Document passage —
• • • • • • •
Contrary to what you might believe, this isn't about what I feel when I see a certain person or when I hear a certain song. This is a story about a struggle and pain but mostly happiness. This is a journey. This is a story. This is my story.
I never really knew the great feeling of my heart beating until I was 17 years old in the hospital after heart surgery. Most athletes get better as they get older, but I was a little different than that. I was getting worse as I got older, and I couldn't figure out why. I wouldn't have admitted it back then, but I wasn't as good as my peers, and I wasn't getting any better.
Finally, my sophomore year I went to the University of Alabama and ended up catching the flu. After a couple days I seemed fine again, but then I came back home and was constantly feeling sick or under the weather. I never threw up or anything, but I could barely stand without feeling like I would throw up or pass out. There were days when I constantly just shook because I felt so sick and nothing would come out.
Fast forward to January of junior year. When I was 16, I was diagnosed with a heart condition. I was diagnosed with Postural Orthostatic Tachycardia Syndrome. I wasn't getting enough blood flow to my brain, and when I got up too fast I'd feel so lightheaded I would feel like I was about to pass out. To top it off, I had a slight case of Median Arcuate Ligament Syndrome. This is where a ligament is pressing down on your celiac artery, an important artery connecting your heart and stomach.
• • • • • • •
Exercise —
In the personal story about a heart condition, what syndrome was the writer diagnosed with at age 16?

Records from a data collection
• • • • • • •
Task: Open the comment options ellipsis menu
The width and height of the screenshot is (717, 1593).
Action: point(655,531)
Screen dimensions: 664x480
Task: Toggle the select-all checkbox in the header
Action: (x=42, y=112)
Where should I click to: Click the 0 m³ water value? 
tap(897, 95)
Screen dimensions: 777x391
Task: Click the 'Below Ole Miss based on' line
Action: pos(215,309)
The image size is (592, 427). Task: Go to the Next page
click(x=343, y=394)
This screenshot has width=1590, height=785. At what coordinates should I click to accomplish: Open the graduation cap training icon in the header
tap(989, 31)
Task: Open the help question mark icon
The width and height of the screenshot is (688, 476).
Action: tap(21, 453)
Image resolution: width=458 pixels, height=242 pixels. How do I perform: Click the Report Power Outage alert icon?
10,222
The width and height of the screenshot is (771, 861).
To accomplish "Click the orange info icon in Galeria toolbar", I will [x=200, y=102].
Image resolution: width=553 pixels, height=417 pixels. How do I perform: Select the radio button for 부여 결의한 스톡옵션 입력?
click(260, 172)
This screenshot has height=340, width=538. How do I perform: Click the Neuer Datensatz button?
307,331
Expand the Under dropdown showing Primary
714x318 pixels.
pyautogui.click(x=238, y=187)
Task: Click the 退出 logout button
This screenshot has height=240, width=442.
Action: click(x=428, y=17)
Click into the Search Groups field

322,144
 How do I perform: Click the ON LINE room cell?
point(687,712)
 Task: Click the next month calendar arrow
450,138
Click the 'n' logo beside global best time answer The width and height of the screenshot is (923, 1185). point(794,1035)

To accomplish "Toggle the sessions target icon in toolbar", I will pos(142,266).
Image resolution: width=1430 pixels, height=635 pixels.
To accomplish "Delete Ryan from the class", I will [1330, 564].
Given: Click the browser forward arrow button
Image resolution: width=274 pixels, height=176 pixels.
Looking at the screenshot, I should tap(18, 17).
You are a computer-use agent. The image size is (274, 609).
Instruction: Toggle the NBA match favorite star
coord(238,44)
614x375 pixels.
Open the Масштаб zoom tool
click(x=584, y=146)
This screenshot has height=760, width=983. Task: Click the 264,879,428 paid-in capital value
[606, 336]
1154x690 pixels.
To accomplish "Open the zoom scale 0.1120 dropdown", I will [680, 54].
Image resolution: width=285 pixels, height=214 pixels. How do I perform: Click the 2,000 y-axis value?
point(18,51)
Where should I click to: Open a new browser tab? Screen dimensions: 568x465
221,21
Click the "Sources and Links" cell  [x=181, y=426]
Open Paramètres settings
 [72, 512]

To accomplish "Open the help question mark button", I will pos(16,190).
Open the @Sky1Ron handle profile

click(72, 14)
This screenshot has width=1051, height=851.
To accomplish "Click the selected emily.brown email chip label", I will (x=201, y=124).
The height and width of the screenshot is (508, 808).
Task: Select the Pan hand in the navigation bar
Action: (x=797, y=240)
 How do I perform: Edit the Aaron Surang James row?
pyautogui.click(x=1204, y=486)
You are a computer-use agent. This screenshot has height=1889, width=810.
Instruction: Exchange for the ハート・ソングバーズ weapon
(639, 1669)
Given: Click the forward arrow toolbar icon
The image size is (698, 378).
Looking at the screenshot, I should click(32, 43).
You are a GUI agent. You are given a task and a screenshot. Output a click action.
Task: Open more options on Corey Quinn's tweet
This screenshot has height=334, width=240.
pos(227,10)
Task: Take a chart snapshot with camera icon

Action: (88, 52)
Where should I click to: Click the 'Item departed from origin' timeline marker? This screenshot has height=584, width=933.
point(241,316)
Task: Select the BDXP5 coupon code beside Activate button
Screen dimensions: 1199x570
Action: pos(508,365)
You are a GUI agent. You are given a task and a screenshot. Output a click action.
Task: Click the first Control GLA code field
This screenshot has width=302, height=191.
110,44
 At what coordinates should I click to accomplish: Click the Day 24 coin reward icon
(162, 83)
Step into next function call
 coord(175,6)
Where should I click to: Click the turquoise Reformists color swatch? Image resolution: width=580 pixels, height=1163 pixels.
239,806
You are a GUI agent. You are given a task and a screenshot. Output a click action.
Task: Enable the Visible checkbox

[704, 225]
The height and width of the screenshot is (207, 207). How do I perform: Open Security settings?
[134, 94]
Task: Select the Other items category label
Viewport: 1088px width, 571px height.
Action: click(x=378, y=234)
• • • • • • •
Task answer —
Postural Orthostatic Tachycardia Syndrome.